Being in the BDSM community for any length of time you are likely to come across the common sermons of SSC, Safe Calls, and First Meeting Safety. When you are a novice in BDSM I'd encourage you to listen to these sermons and listen hard; they could protect you as you venture out into the world to feed your desires. Then again, they could turn out to be useless to you. But at least you listened.
I believe that as you mature in your place in BDSM the often preached safety items can become obsolete or you may develop your own opinions that don't match what you were taught as a novice. There's nothing wrong with that, but knowing where you started and the importance of knowing these basic safety rules is that foundation.
Safe, Sane and Consensual is a mantra to those in the lifestyle and many BDSM groups use this as their main source of education for novices. Playing safely, while remaining sane and making sure you are consenting to what is happening is the basics of SSC. It's a great premise to get your foot in the door and for years I lived in this very code of conduct for my activities. As I've matured in my role I find myself using other forms of similar code, but SSC still is the one that I refer most people too; especially novices when talking about safety.
Sometimes I wonder if this is a lost cause, with how many I've heard say they don't use safe calls or won't use them. They have existed since blind dates started, they just had a different name. And vanilla dates have them too! But I don't know how many people think that if they are out with someone they don't know that having a safe call is a waste of time to set up. Novices out there, please use safe calls. Even the more seasoned people use them if they intend on meeting someone that others don't know about.
Simply put it is someone who knows that you are going out with someone and where you expect to go. After your date, you can call your safe call and let them know things went well. If they don't get a call they know to try to contact you and alert authorities if you don't answer. It's for your protection and you won't look paranoid if you have one, trust me.
People who have been in the scene for awhile know that you can never be too careful. We heard bad stories all the time and know that just a small sense of security can make or break a date with someone. I tend to think that experienced players use safe calls more than novices and some use them because like me they've had a bad experience. Why repeat it?
We hear it all the time but it bears repeating; listen to your gut. Instincts are generally right. So if you are talking to someone and you have this bad feeling about what they are saying - it is likely to be right. Listen to your inner self. Listen to what others have said are red flags about people. Develop personal standards.
The majority of people you meet won't raise those red flags, but that shouldn't stop you from having them. If it doesn't feel right, leave. And if it feels great - have a great time.
We know all these things, we beat them to death in discussions, forums, and conversations.

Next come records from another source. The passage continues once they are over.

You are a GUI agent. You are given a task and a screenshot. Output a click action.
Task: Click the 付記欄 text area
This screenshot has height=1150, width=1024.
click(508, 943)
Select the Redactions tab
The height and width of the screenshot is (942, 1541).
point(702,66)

It's imperative that we as a community keep these things at the forefront of our novice education so that as we move deeper into our roles we still are able to connect with the novices that are entering the scene and taking our advice to heart.
Thoughts to Ponder
- How important are the novice safety rules to you at your current place in life?
- How often do you share your knowledge with novices? If you are a novice, where do you go for advice?
- Why is it important for you to know the safety guidelines discussed in the article?